SOURCE DOCUMENT section start

Claudication

Claudication is a pain in the extremities caused by a lack of blood flow. This is often first noticed during exercise. Claudication is most common in smokers or people with long-standing hypertension and/or diabetes.

How do we diagnose claudication?

Vascular Ultrasound

Vascular ultrasound is one of the first studies that can be done for leg pain. It shows the flow of blood in the vessels and can help us find the problem areas that may need treatment. It can also be used to determine that blood flow is not the cause of extremity pain.


CT Angiography (CTA)

CTA is one of the most accurate ways to see blood vessels. It can show a hardening of the arteries (atherosclerosis) which may narrow or block the vessel. This is the best test for doctors to plan what sort of treatment may be needed to improve blood flow.


MR Angiography (MRA)

MRA is used less often than CTA and is usually only used when patients have a severe allergy to CT contrast or there is a need to limit radiation exposure.  MRA is a very good test but is longer and more expensive than CTA.  Generally, CTA is preferred.

How do we treat claudication?

Claudication can be prevented by good control of underlying diseases such as diabetes and elevated cholesterol.  Smoking is also a very common cause of claudication.  Once the tests determine the cause limiting blood flow to the lower extremities those areas can be treated with a number of methods which increase blood flow.  A stent can be placed over the diseased segment of artery, the disease in the artery can be dissolved with medications or removed with special devices, and finally a bypass graft can be used to shunt blood flow around the abnormal segment of artery.

SOURCE DOCUMENT section end

**BRIEF**
Could you print the part of the claudication text from "CT Angiography (CTA)" up to and including "we treat claudication?"? The records that come next stand on their own as separate material, unrelated to the claudication text.

DATA FOR ANALYSIS section start

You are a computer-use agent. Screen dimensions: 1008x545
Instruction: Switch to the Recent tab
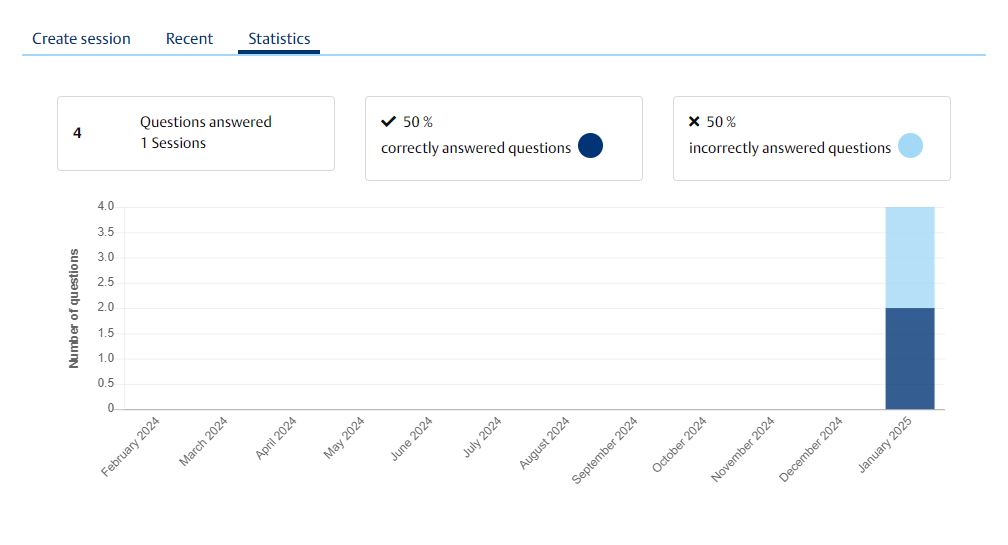click(x=189, y=39)
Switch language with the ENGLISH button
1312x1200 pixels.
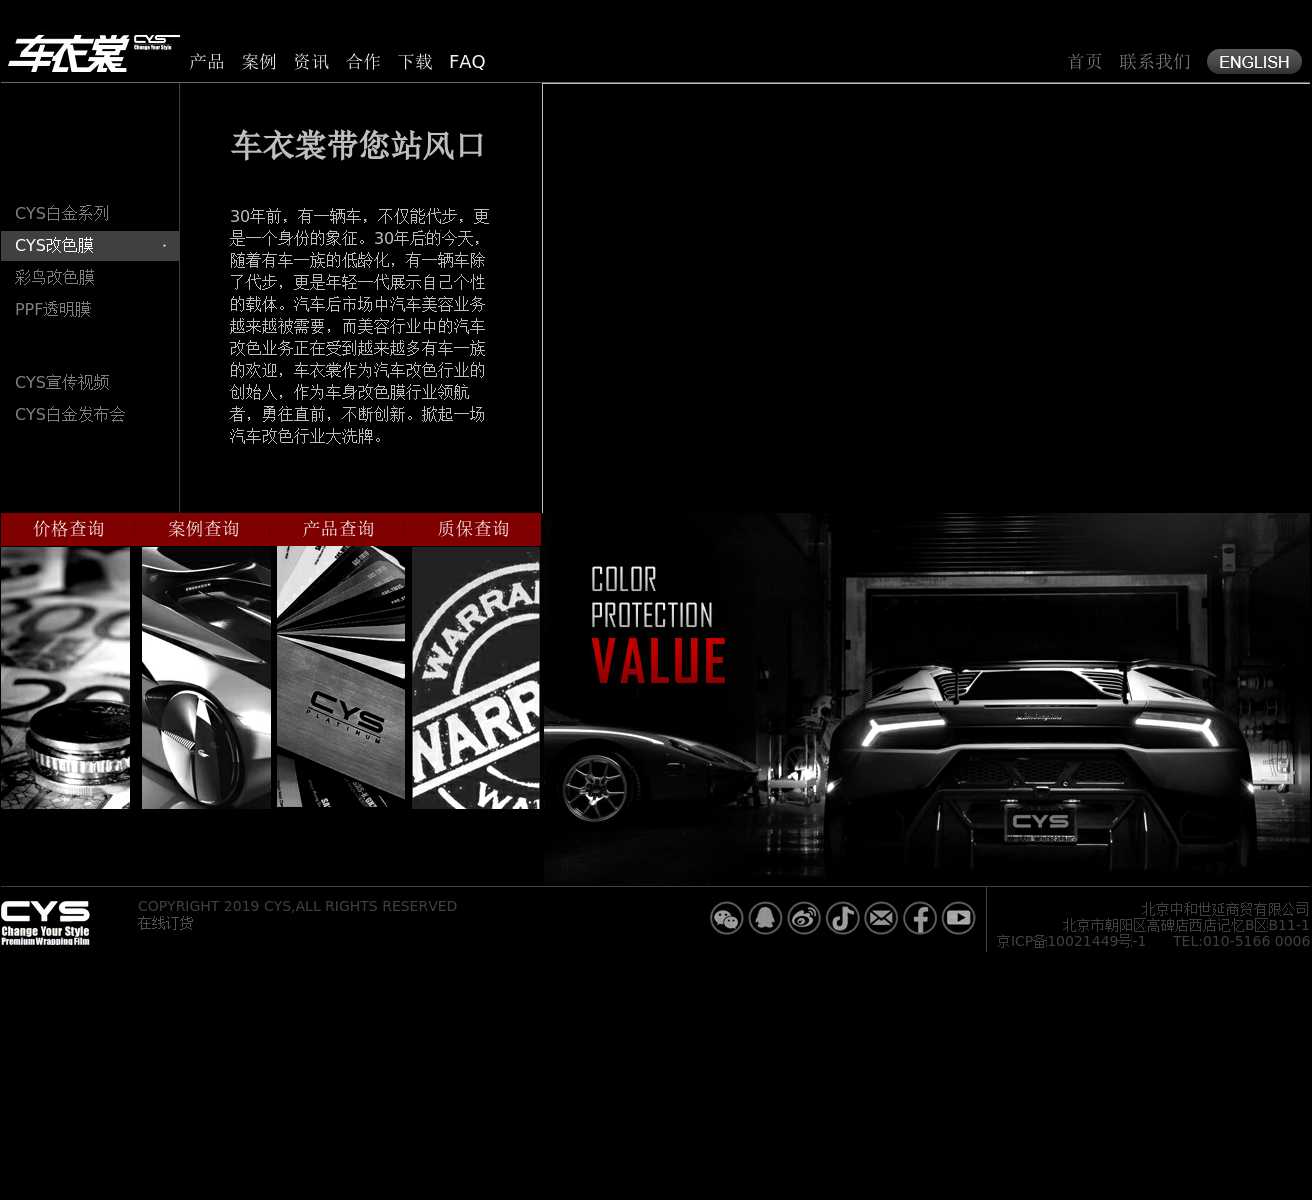pyautogui.click(x=1254, y=62)
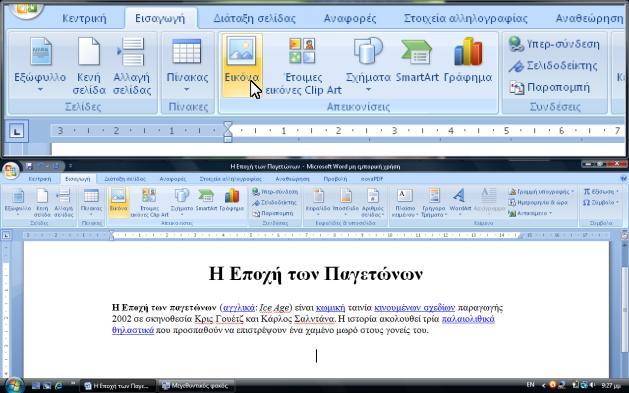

DATA FOR ANALYSIS section end

**WRITTEN SOLUTION**
CT Angiography (CTA)

CTA is one of the most accurate ways to see blood vessels. It can show a hardening of the arteries (atherosclerosis) which may narrow or block the vessel. This is the best test for doctors to plan what sort of treatment may be needed to improve blood flow.


MR Angiography (MRA)

MRA is used less often than CTA and is usually only used when patients have a severe allergy to CT contrast or there is a need to limit radiation exposure.  MRA is a very good test but is longer and more expensive than CTA.  Generally, CTA is preferred.

How do we treat claudication?